On returning home you should…….
- Check your clothing for ticks – Ticks may be carried into the house on clothing. Any ticks that are found should be removed. Tumble dry clothes in a dryer on high heat for 10 minutes to kill ticks. If your clothes require washing, hot water is recommended. Cold and medium temperature water will not kill ticks.
- Examine gear and pets – Ticks can ride into the home on your equipment and pets, so carefully examine pets, coats, shoes/boots and backpacks.
- Shower soon after being outdoors – Showering within two hours of coming indoors has been shown to reduce your risk of getting Lyme disease and may be effective in reducing the risk of other tickborne diseases. Showering may help wash off unattached ticks and it is a good opportunity to do a tick check.
- Check your body for ticks after being outdoors. Conduct a full body check of both yourself & your children, paying particular attention to these areas;
On finding a tick it should be removed immediately. It is important to remove a tick as soon as you find it, removing the body helps to avoid diseases the tick may pass on during feeding & removing the head helps prevent the infection in the skin where the tick bit you.
- Tick removers are by far the safest and easiest equipment to use to remove ticks and are relatively inexpensive to purchase from most pet shops & vets (this is what we use in the salon, so if you can get to us, give us a call & we’ll happily arrange for you to pop in, so we can remove the tick for you).

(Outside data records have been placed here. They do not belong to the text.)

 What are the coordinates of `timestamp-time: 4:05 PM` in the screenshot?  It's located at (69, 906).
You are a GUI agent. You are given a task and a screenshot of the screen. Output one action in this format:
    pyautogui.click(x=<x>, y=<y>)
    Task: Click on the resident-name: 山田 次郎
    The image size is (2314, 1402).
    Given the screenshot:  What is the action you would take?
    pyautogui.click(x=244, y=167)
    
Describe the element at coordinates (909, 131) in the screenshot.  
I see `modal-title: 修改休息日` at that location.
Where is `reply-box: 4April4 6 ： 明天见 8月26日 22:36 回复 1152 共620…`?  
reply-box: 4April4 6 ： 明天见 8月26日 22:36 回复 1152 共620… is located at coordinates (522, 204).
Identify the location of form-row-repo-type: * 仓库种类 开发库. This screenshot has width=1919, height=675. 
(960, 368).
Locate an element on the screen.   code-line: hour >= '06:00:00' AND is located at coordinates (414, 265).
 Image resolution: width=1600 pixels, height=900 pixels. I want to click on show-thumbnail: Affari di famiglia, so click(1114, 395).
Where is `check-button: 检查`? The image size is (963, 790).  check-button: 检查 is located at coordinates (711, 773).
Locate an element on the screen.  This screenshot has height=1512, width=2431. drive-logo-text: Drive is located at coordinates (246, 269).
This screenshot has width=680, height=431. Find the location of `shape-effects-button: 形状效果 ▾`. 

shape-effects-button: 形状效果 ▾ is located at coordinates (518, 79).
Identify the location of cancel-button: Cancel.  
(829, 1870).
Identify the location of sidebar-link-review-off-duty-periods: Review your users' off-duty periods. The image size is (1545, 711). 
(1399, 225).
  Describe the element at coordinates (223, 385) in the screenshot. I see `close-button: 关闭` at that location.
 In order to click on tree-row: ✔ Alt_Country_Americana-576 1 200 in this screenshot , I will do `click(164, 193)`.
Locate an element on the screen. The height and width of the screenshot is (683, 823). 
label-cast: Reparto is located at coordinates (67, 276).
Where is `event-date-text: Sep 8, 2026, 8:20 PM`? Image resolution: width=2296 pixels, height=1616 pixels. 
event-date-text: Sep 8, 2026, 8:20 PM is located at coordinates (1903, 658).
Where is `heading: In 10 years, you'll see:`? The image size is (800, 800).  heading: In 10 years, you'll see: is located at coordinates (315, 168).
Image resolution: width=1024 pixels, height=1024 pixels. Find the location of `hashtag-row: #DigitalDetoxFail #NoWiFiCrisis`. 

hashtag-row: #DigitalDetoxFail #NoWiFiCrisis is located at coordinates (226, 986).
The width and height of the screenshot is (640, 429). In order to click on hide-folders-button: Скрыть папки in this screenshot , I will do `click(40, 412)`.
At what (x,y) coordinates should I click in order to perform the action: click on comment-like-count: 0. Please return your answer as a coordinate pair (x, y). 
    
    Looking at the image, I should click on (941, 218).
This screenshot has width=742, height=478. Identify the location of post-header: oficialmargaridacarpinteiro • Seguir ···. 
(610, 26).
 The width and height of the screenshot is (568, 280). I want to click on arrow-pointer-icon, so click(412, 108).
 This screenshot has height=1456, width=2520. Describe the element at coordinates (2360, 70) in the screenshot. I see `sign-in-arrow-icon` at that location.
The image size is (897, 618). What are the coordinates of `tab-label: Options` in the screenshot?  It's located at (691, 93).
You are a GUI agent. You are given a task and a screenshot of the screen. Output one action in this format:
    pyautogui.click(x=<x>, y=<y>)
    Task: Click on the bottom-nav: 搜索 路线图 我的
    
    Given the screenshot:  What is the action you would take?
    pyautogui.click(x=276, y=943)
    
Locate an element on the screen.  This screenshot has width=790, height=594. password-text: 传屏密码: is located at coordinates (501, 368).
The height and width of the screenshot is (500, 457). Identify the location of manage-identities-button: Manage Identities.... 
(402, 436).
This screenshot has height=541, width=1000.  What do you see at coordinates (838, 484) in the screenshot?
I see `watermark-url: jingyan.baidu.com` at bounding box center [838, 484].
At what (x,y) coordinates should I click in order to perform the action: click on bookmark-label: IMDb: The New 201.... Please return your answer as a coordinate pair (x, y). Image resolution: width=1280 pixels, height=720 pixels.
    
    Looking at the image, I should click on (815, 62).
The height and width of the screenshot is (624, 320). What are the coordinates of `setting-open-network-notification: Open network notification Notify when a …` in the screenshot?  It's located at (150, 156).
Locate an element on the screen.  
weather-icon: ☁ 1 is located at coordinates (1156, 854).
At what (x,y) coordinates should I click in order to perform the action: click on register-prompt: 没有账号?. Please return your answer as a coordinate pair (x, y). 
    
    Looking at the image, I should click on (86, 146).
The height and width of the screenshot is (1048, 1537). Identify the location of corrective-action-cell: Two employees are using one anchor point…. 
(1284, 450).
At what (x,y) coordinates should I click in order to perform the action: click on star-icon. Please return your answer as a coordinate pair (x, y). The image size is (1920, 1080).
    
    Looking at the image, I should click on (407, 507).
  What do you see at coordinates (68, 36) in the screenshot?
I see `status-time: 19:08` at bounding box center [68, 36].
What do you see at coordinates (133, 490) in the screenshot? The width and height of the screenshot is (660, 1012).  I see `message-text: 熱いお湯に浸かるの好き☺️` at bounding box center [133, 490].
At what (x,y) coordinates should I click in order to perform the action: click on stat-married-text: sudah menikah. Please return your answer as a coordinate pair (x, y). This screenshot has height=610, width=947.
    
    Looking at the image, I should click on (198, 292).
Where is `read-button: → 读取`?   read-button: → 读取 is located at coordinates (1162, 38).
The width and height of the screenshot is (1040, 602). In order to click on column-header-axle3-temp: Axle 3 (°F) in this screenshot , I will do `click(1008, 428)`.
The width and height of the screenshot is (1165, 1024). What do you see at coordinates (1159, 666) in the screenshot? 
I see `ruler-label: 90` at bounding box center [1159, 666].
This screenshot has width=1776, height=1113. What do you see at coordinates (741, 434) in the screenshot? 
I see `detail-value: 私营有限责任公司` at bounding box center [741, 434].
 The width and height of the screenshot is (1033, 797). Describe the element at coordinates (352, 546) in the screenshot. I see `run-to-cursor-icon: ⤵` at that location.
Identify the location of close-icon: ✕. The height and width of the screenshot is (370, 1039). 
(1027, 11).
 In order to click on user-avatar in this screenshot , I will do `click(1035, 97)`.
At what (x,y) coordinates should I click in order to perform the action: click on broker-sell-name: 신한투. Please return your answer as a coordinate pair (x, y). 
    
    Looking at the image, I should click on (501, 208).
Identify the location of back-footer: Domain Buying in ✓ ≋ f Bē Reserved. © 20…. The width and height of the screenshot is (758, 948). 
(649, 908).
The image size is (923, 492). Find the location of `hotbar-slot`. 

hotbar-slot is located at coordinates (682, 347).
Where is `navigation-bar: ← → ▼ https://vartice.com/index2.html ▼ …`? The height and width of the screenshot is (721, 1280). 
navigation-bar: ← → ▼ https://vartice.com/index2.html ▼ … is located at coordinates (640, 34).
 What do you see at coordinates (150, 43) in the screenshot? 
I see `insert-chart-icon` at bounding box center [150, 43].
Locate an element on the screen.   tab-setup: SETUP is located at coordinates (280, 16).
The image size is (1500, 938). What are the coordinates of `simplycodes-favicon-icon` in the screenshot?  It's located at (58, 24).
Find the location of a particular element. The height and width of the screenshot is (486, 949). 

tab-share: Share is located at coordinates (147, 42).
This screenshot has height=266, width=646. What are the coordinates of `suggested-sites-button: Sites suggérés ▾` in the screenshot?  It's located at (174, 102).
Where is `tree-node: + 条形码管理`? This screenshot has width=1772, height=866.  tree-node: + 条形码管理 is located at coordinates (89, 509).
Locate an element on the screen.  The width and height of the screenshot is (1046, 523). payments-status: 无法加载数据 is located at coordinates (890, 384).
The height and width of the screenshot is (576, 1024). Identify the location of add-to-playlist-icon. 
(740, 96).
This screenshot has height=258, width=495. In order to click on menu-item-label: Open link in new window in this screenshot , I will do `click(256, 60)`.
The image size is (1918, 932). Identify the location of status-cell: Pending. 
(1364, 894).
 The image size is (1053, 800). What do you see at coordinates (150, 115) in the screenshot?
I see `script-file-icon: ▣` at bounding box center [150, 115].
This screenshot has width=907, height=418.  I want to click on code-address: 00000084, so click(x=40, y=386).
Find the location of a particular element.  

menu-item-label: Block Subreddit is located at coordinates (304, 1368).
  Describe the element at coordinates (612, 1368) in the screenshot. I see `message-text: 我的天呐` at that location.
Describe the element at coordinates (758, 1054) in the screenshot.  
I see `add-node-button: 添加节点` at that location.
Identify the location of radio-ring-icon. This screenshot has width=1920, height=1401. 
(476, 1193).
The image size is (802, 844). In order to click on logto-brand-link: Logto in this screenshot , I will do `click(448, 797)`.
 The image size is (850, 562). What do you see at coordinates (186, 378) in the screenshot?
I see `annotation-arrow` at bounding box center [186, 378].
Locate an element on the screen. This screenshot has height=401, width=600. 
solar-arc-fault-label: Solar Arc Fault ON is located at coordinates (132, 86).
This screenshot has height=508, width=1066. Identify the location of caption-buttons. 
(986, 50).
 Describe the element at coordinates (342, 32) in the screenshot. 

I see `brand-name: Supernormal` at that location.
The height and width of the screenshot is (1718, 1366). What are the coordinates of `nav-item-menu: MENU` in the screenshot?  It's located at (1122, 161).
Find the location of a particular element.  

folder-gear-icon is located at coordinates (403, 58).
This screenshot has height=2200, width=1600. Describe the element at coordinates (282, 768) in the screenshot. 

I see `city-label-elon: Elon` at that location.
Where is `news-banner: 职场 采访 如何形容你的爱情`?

- Fine Tipped tweezers can also be used, but care must be taken to remove ticks as putting pressure on the tick’s body can release saliva into your animal increasing the risk of spread of any disease they may carry. Pulling on the tick can also risk leaving the mouthpart in the skin, causing an abscess to develop in time.
- Use fine-tipped tweezers to grasp the tick as close to the skin’s surface as possible.
- Pull upward with steady, even pressure. Don’t twist or jerk the tick; this can cause the mouth-parts to break off and remain in the skin. If this happens, remove the mouth-parts with tweezers. If you are unable to remove the mouth easily with clean tweezers, leave it alone and let the skin heal.
As some ticks are so small it is sometimes hard to tell whether the tick’s head has been removed however if you do not see any obvious parts of its head in the bite site then assume you have removed the entire tick.
Having removed the tick……
- Thoroughly clean the bite area and your hands with antiseptic or soap and water.
- Never crush a tick with your fingers. Dispose of a live tick by putting it in alcohol, placing it in a sealed bag/container, wrapping it tightly in tape, or flushing it down the toilet.
- Watch for signs of a skin infection. Carefully examine your skin and scalp. Be aware that the longer the tick is attached the more likely it is to pass on any infection.
- If you develop a rash or fever within several weeks of removing a tick, see your GP, ensuring, you tell the GP about your recent tick bite, when the bite occurred, and where you most likely acquired the tick.